We must never allow the Obama Administration to draw us into even the remotest association with this most monstrous war criminal through associations with his allies - Iran and powerful forces in the Iraqi Government.
We should remember what is primary and what is secondary in developments since 2011 in Syria and Iraq.
We would not have Isis if Bashar al-Assad had not turned Syria into a wasteland of fury and fire storms.
Yes, Isis has antecedents in Iraq, but its particular ferocity, dynamism, and mobilisation capacity come out of the Syrian furnace - out of the mess created by the Syrian regime.
Isis can only be finally undone in its core territory in eastern Syria, and the Sunni Arab jihadist sympathies that are its central support cannot be conclusively deflated without regime change in Syria.
As events draw closer to concentrating on Isis in Syria, we may face new pressures about our involvement.
Third, we need to be wary about the more immediate Iraqi setting.
Perhaps we have had little choice even about where to locate, given what the United States and Australia wanted, but selecting the Taji facility near Baghdad already sends messages before we even get there.

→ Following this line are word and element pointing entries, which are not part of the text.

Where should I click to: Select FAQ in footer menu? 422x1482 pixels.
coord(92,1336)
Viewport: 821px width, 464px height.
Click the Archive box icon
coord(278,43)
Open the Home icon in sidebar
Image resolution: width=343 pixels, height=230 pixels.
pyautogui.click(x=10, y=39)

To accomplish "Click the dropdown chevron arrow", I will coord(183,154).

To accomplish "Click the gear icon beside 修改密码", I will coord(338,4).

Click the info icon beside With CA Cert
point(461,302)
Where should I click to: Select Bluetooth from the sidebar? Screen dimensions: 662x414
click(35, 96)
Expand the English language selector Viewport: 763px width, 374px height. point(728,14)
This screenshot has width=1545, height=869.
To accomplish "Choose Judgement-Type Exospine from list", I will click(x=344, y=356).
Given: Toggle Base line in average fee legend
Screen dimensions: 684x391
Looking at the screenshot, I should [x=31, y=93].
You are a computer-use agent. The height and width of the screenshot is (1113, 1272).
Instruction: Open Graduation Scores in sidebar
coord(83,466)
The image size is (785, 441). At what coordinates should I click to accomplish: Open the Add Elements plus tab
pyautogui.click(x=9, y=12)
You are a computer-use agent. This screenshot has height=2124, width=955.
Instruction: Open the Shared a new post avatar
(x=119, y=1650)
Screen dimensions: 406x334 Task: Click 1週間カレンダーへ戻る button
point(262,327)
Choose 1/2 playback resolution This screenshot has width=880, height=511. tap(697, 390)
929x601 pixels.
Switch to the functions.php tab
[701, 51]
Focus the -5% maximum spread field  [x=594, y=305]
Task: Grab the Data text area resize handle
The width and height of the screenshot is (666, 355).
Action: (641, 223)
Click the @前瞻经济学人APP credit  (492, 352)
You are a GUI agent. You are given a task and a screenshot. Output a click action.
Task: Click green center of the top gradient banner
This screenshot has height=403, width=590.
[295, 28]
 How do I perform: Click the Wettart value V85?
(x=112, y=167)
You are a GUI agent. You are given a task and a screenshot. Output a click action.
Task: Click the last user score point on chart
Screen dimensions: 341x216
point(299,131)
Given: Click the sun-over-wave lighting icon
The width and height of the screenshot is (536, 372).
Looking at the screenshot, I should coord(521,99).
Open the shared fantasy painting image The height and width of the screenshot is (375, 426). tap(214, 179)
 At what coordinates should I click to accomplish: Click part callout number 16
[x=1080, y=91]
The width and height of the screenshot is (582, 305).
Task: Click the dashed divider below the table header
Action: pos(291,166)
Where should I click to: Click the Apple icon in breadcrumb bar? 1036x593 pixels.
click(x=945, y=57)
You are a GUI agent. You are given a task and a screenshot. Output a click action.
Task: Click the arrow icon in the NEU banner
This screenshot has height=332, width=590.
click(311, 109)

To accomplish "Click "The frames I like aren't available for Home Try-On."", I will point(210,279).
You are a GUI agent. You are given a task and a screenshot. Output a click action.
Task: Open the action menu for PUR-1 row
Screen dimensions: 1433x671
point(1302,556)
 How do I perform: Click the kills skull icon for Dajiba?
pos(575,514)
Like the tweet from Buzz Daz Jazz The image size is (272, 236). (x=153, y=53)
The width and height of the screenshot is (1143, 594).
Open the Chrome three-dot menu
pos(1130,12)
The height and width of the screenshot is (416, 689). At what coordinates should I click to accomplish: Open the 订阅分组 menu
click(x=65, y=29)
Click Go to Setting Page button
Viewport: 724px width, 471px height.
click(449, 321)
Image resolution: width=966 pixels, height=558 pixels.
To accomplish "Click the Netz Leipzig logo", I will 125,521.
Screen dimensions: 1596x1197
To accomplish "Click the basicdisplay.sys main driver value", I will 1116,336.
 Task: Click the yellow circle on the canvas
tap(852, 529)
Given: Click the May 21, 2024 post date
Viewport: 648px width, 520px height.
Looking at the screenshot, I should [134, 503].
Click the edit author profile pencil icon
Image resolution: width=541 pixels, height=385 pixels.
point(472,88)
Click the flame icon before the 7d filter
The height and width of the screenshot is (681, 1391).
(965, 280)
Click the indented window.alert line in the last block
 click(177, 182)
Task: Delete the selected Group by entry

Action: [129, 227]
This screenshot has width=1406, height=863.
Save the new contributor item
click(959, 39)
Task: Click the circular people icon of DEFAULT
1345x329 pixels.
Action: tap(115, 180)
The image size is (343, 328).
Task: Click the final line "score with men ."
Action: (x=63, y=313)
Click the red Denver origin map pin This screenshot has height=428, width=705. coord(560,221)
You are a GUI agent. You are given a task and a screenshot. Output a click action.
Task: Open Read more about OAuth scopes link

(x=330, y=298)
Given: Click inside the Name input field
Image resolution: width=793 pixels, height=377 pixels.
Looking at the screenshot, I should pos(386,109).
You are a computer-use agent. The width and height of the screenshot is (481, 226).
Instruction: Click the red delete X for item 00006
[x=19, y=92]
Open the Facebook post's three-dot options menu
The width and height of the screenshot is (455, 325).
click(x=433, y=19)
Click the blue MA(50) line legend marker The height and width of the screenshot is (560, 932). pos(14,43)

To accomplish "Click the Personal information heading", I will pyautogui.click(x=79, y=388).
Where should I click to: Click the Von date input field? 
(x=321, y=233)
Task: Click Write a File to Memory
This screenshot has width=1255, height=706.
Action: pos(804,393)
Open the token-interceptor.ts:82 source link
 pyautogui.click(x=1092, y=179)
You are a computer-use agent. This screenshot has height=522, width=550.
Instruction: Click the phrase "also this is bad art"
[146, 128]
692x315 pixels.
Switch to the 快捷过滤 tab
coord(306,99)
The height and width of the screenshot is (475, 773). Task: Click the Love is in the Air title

It puts us close to the Iraqi Government, which is heavily Shi'ite Arab and has not yet properly proved inclusive, and nowhere with the Kurds.
They may become suspicious about whom we end up training and where and against whom those we train might ultimately fight.
It would be wise and good manners to be a little attentive to the Kurdistan regional government as well as to Baghdad, because Kurds have been leading ground forces of the coalition and, beyond being grateful for air strikes, are unhappy about equipment supplies.
Otherwise, we should be careful about becoming perceived by Iraqi Sunni Arabs, for example in the vicinity of Taji, as a tool of Shi'ite politicians and of the Iranian theocracy.
We are entering an arena of interrelated hostilities 800km across.
It at present includes the war of the Syrian regime, Iran, and Lebanese Hizbollah on the Syrian opposition up against the Israeli Golan front and around Damascus and Aleppo; Isis fights against Syrian Kurds and opposition factions across northern and eastern Syria; and the campaign of the loose local and international coalition, with Iranian intrusion, against Isis in Iraq.
We need to keep abreast of it all, and to offer sensible comment.
It is not our role to end up on one side of the Sunni/Shi'ite divide.
• Prof Harris, from the department of politics at the University of Otago, specialises in the politics and history of Syria, Iraq, Lebanon and Turkey. He was recently in northern Iraq-Kurdistan.